The moment would prove providential. It began Washington’s employment at AArrow Sign Spinners, a national guerrilla marketing company that hires young people (overwhelmingly young men) and trains them in the art of athletic, competitive sign spinning. And it would lead, eventually, to two first place titles at the World Sign Spinning Championships, hosted by the same company in Las Vegas every year. Last weekend, Washington won his second title in three years.

“I can tell you what it takes to become the best sign spinner,” Washington says. “It takes hard work and dedication. I’m not going to sugarcoat this. Every year that I won the championship, I literally trained all year. I would work out, I would go running just to build my stamina, and I would work really hard not just outside of work but at work too just to keep my mind really sharp and focused.”

The competition in Vegas is a high stakes event in the world of AArrow sign spinners. Competitors have to qualify by performing well in a series of regional contests, and then they have to face off against 75 to 100 spinners from across the country (and a few international spinners, too). There are three rounds, two heats in each round; each time, the spinners take the floor and perform a short routine of their best tricks set to music. A panel of judges eliminates chunks of competitors each round, until there are just ten competitors left.

“The finals is where all the pressure is at. The top ten sign spinners really battle it out to see who can get first place,” says Washington. “It was definitely a very intense competition this year, and [everybody] brought their best, so I want to say I was frightened in a way.”

Turns out there was no real need for fear. After disappointing himself with a fourth place finish last year (as the defending 2018 champ, no less), Washington took home first prize. “I was very ecstatic,” Washington says.

In some way, sign spinning feels like a fated calling for Washington. He was a skateboarder in high school with pretty developed hand-eye coordination, and he was also in his school’s JROTC program, where he took a liking to spinning rifles as a part of the exhibition team.
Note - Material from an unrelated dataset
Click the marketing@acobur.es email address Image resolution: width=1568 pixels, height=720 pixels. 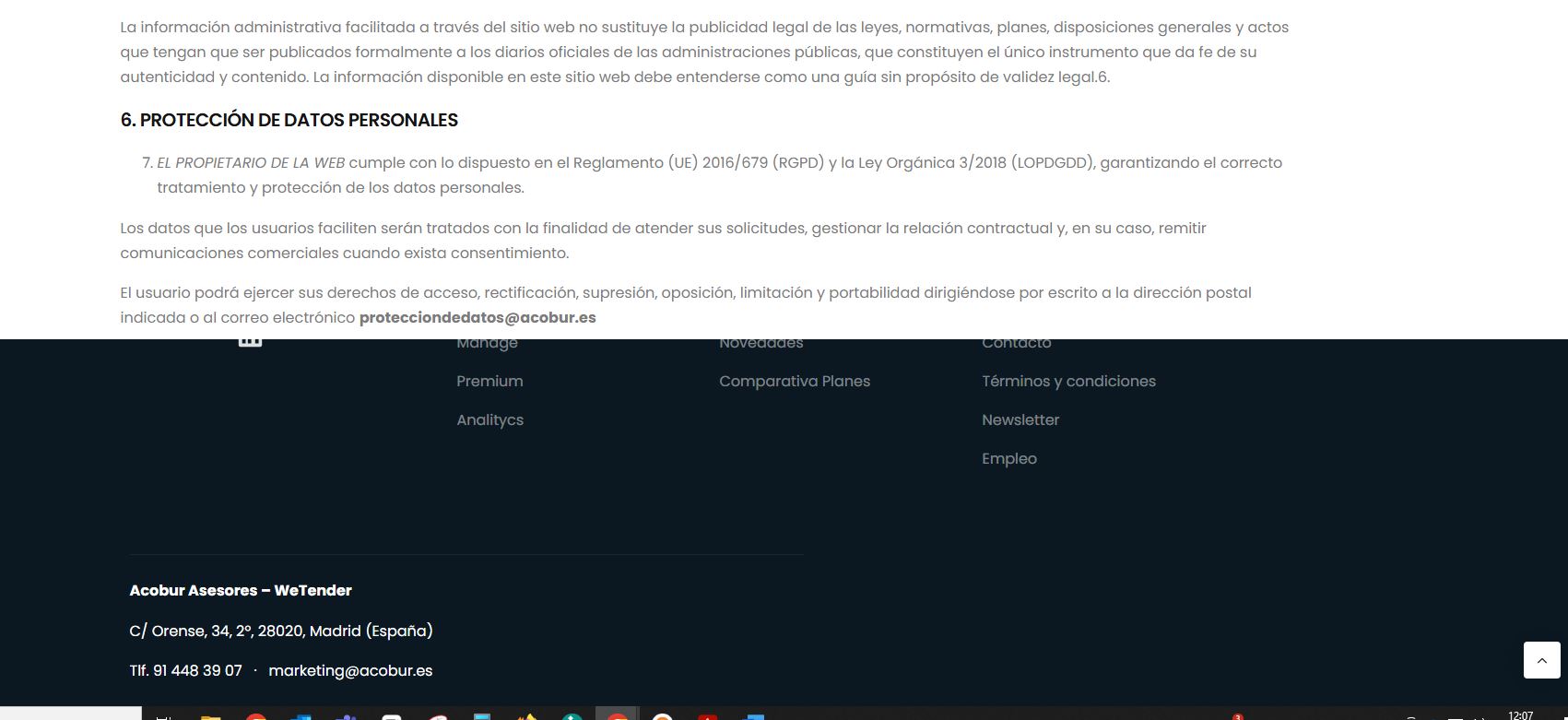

When he saw that sign spinner on the corner at fifteen, he saw something he could learn. “High school is a weird time where you don’t know exactly what you want to do, but you have the feel for what you want to do,” he says.
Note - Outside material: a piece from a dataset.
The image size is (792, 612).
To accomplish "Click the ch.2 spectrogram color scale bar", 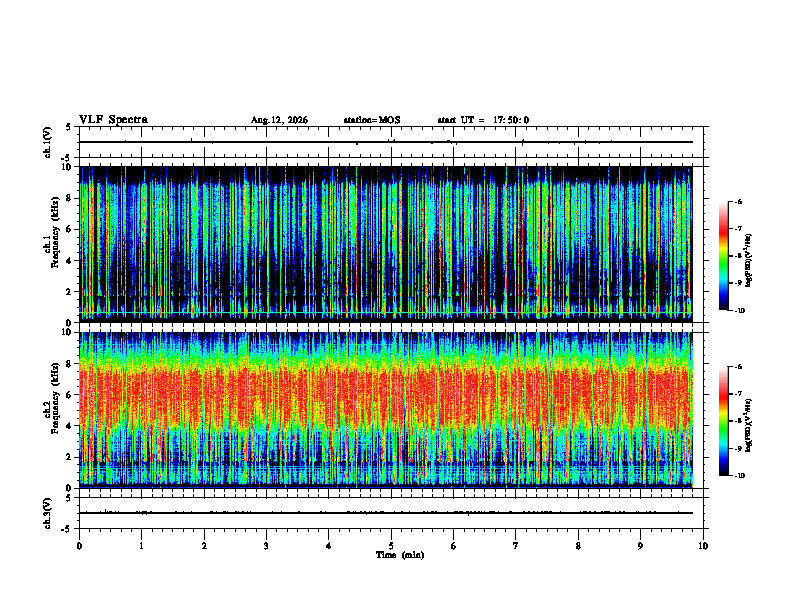I will pyautogui.click(x=723, y=421).

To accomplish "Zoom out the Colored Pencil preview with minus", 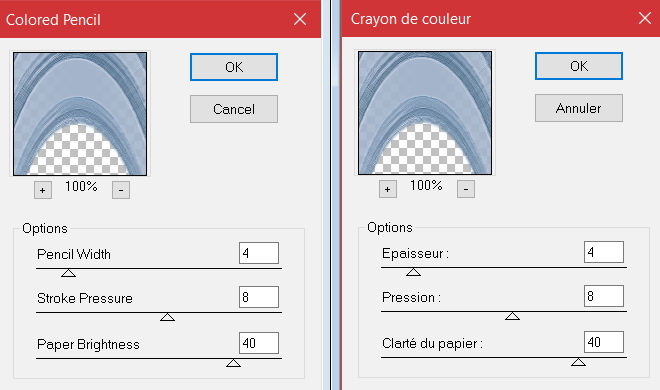I will (x=121, y=190).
His sign spinning mentor trained him for upwards of two months as a teenager, Washington says (AArrow generally expects their sign spinners to know a few tricks before sending them out on jobs). Then he started getting sent out for shifts all over the region, standing on busy street corners and working to draw eyes to whatever advertisement happened to be plastered to the arrow he was wielding. He learned how to handstand, how to hold the sign between his feet and then pop it back into his hands, how to handle the giant cardboard arrow so deftly it looks like it’s attached to his body by an invisible string.
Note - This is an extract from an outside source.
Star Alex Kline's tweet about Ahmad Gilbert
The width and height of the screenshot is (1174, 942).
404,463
Kendric Washington, middle, celebrating his big win. Courtesy of Kendric Washington

Sign spinning was his part time job through high school, and after high school it became more than that.

Washington considers sign spinning his career, one that he plans to follow as far as it will take him. He says he’s been featured in music videos, and in 2018 he was featured in a video for the New England Patriots. In summer 2019, he was part of a team of sign spinners that traveled to Iowa to spin signs for John Delaney’s presidential campaign. 

There are some questions, of course, about whether the world of competitive sign spinning is a real athletic pursuit or a kind of crafty strategy on the part of AArrow’s owners to boost morale for what is often seen as low-prestige, tiring, dead-end work. As the Washington Post’s Perrry Stein pointed out in 2017, academics often call this move “job crafting.”

AArrow “has taken what seems to be a monotonous, low-skilled job and helped give it a sense of identity,” Seth Kaplan of George Mason University told the outlet that year. Stein pointed out that, at the 2017 Vegas championships she attended, most of the crowd watching the stunts was employed by AArrow, and it often had the feel of a company retreat. (Max Durovic, one of the founders of AArrow, told Stein that the culture of the company naturally sprouted from the employees themselves).

Sneaky HR strategy or not, Washington feels purpose doing it, and he has no plans to stop. In fact, he’s gunning for a another first place at next year’s World Sign Spinning Championships. “I’m going to try to go back to back,” he says.